I respect enormously the commitment to a precise and particular vision on Lee’s part (and that of producers Gil Netter and David Womark, and before that producer-shepherd Elizabeth Gabler and directors M. Night Shyamalan and Alfonso Cuaron), and Fox 2000 in financing it and 20th Century Fox in distributing it. This is not a movie that dives right into commercial conventionality, and into what most people (certainly what most younger people) want. These things in themselves are to be respected, particularly given the production costs and whatnot.

After Wednesday afternoon’s screening I heard a colleague talking about how she’s an atheist but she was shattered by it. Another person in her realm was very impressed by it. So I may be in the minority and that’s fine. Life of Pi deserves respect and whatever hossannahs it can get. I don’t want to stand in the way of that.

Brian Bethune of Maclean‘s once described Martel’s book as “a head-scratching combination of dense religious allegory, zoological lore and enthralling adventure tale, written with warmth and grace.” That’s pretty much what Ang Lee’s film is if you substitute “written” with “composed.” It’s fine for those who will get off on it. It’s quite the visual feast but it’s really a doodle. It’s a movie that lights or doesn’t light a match in the head of the viewer, and if you’re one of those who gets that special “something” out of it, great.

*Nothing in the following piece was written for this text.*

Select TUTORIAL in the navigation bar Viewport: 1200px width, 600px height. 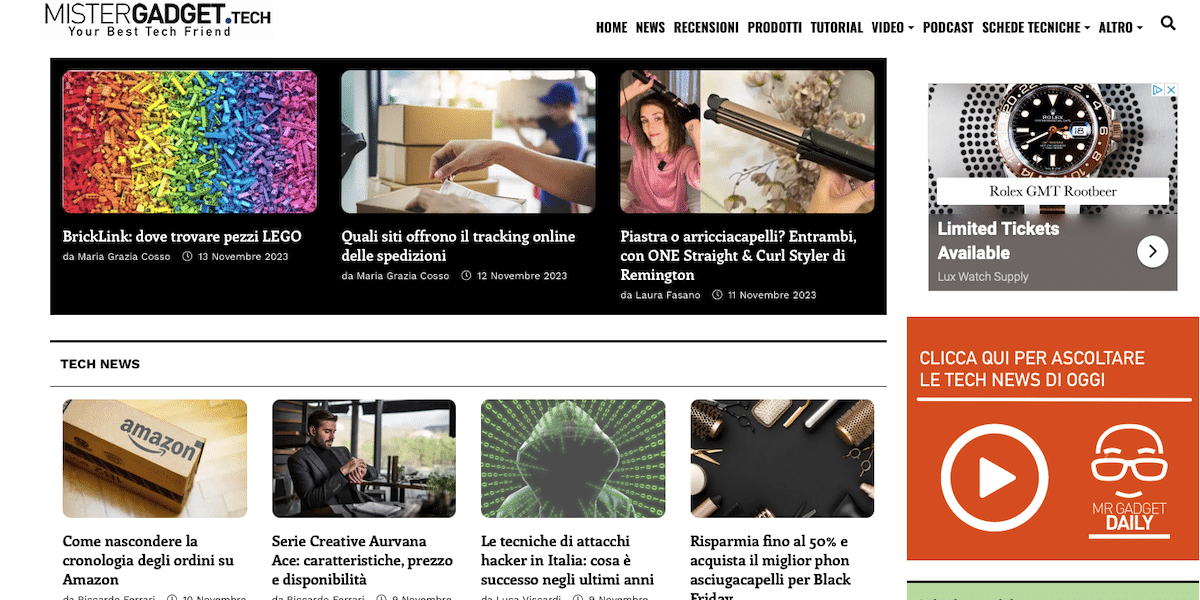pos(837,27)
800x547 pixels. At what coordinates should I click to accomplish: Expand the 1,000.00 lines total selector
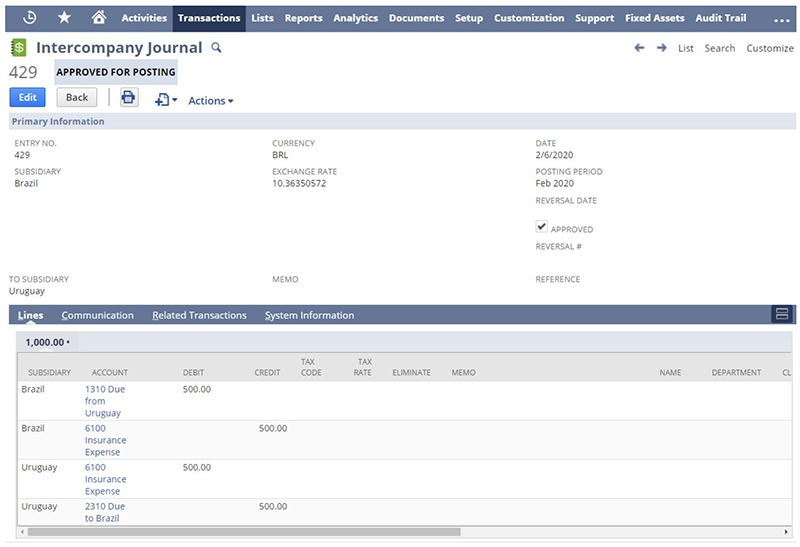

But truly great movies deliver the goods to the perceptive and the not-so-perceptive simultaneously, and that is why Life of Pi is not Best Picture material. For the not-so-perceptive, it’s an CG-driven eye-candy adventure with a slow and even draggy middle section, and a story that’s kind of interesting but also kind of “meh.” That is what 80% to 85% of viewers will think or say.

Update: In response to HE reader Mark G., the 3D is very nicely rendered. The tiger leaps out, the chunks of meat pop through, etc. I just don’t feel that much enthusiasm for 3D these days…sorry. I could have easily gone with Life of Pi being screened in 2D. That’s not a comment about the quality of the 3D work — that’s a comment about me.

Further update: Variety‘s Justin Chang, The Hollywood Reporter‘s Todd McCarthy and Indiewire‘s Anne Thompson have all posted friendlier reviews than my own. MCN’s David Poland is more on my side of the fence.